Task to complete: Should any entry seem unclear, still set it down exactly as given, along with all the others.

Supplied material:
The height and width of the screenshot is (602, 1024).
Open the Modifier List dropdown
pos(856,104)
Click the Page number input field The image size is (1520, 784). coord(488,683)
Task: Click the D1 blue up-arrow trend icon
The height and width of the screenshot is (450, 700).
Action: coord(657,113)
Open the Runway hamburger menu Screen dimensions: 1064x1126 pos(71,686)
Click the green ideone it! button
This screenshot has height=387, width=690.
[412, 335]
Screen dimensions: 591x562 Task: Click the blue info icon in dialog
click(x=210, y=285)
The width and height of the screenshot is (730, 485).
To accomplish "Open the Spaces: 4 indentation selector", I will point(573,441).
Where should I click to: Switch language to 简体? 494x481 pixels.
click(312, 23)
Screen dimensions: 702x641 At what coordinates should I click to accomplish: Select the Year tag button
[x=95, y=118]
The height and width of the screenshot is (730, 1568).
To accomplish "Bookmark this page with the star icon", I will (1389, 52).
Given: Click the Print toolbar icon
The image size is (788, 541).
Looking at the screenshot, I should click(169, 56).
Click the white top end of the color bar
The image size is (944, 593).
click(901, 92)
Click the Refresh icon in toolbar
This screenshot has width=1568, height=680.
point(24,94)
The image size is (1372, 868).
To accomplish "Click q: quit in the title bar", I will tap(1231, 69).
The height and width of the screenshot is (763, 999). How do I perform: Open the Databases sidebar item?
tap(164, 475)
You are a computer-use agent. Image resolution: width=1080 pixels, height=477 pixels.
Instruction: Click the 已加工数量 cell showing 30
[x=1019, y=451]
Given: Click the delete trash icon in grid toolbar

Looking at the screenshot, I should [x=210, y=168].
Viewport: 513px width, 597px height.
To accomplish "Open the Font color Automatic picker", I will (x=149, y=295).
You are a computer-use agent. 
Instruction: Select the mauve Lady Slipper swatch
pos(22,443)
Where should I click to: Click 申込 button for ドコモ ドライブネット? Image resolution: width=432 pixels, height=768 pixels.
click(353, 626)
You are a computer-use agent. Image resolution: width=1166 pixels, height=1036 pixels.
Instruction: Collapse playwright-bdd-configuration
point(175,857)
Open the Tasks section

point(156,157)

Answer section:
The height and width of the screenshot is (602, 1024).
Open the Modifier List dropdown
pos(856,104)
Click the Page number input field The image size is (1520, 784). coord(488,683)
Task: Click the D1 blue up-arrow trend icon
The height and width of the screenshot is (450, 700).
Action: coord(657,113)
Open the Runway hamburger menu Screen dimensions: 1064x1126 pos(71,686)
Click the green ideone it! button
This screenshot has height=387, width=690.
[412, 335]
Screen dimensions: 591x562 Task: Click the blue info icon in dialog
click(x=210, y=285)
The width and height of the screenshot is (730, 485).
To accomplish "Open the Spaces: 4 indentation selector", I will point(573,441).
Where should I click to: Switch language to 简体? 494x481 pixels.
click(312, 23)
Screen dimensions: 702x641 At what coordinates should I click to accomplish: Select the Year tag button
[x=95, y=118]
The height and width of the screenshot is (730, 1568).
To accomplish "Bookmark this page with the star icon", I will (1389, 52).
Given: Click the Print toolbar icon
The image size is (788, 541).
Looking at the screenshot, I should click(169, 56).
Click the white top end of the color bar
The image size is (944, 593).
click(901, 92)
Click the Refresh icon in toolbar
This screenshot has width=1568, height=680.
point(24,94)
The image size is (1372, 868).
To accomplish "Click q: quit in the title bar", I will tap(1231, 69).
The height and width of the screenshot is (763, 999). How do I perform: Open the Databases sidebar item?
tap(164, 475)
You are a computer-use agent. Image resolution: width=1080 pixels, height=477 pixels.
Instruction: Click the 已加工数量 cell showing 30
[x=1019, y=451]
Given: Click the delete trash icon in grid toolbar

Looking at the screenshot, I should [x=210, y=168].
Viewport: 513px width, 597px height.
To accomplish "Open the Font color Automatic picker", I will (x=149, y=295).
You are a computer-use agent. 
Instruction: Select the mauve Lady Slipper swatch
pos(22,443)
Where should I click to: Click 申込 button for ドコモ ドライブネット? Image resolution: width=432 pixels, height=768 pixels.
click(353, 626)
You are a computer-use agent. Image resolution: width=1166 pixels, height=1036 pixels.
Instruction: Collapse playwright-bdd-configuration
point(175,857)
Open the Tasks section

point(156,157)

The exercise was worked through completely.